Wikileaks published the first document on its website, listing it as a likely fake on November 14, 2007. It was not hard to debunk it.
- “Most of the pledges [in the fake] couldn’t be met by any presidential candidate,” Wikileaks wrote, “as they are inherently unconstitutional and would mightily annoy the non-Muslim majority in Kenya… The idea behind the smear is to turn a fairly large and committed evangelical Christian block against poor Raila, who is often accused of ambivalent religious allegiance.”
Wikileaks’s analysis aside, it doesn’t take very advanced math, wikipedia or googling skills to recognize that risking up to 80% of the vote (Kenya’s Christian majority) to cater to a minority of 10% (its Muslims) doesn’t add up. But writers like the New York Sun‘s Daniel Johnson fell hard for the fake. Senator Obama had just been to Kenya a year before and is a member of the same tribe (the 3 million strong Luo) as Raila Odinga; smelling an easy take down, Johnson swung.
Here’s Johnson, two full months after Wikileaks first outed the document as probably a fake:
- “In August 2006, Mr. Obama visited Kenya and spoke in support of Mr. Odinga’s candidacy at rallies in Nairobi. The Web site Atlas Shrugs has even posted a photograph of the two men side by side. More recently, Mr. Odinga says that Mr. Obama interrupted his campaigning in New Hampshire to have a telephone conversation with his African cousin about the constitutional crisis in Kenya.”

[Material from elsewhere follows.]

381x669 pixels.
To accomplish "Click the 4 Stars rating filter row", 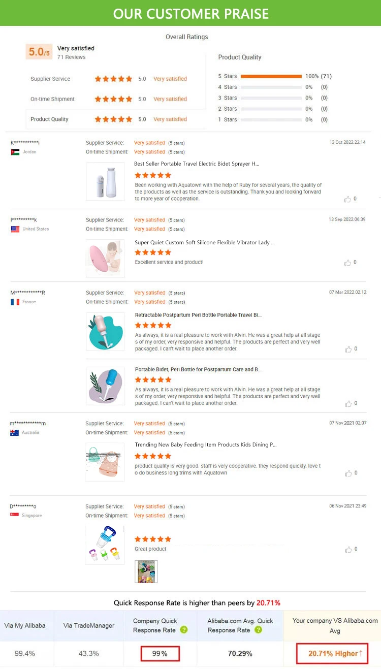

Titled “The Kenya Connection,” Johnson’s piece ends with no shortage of conspiratorial drama and bravado: “If Mr. Obama did not know about Mr. Odinga’s electoral deal with the Kenyan Islamists when he offered his support, then he should have known. If he did know, then he is guilty of lending the prestige of his office to America’s enemies in the global war on terror. We need to know exactly what Mr. Obama knew about Mr. Odinga, and precisely when he knew it.”
The same question must now be asked of journalists like Mr. Johnson. Wikileaks calls the fake MOU part of a “plot to frame Odinga and Obama” and notes that their calling the document a fake “did not stop Kenyan and US proponents of the document deliberately avoiding the WikiLeaks analysis by linking directly to the memorandum, as opposed to its description page [where it was plainly described as fake].” Unless the Sun slipped in a stealth update, Mr. Johnson chose not to link to the Wikileaks site at all. I think the New York Sun has some questions to answer about the veracity of its reporting, the rigorousness of its fact checking, and the integrity of its enterprise.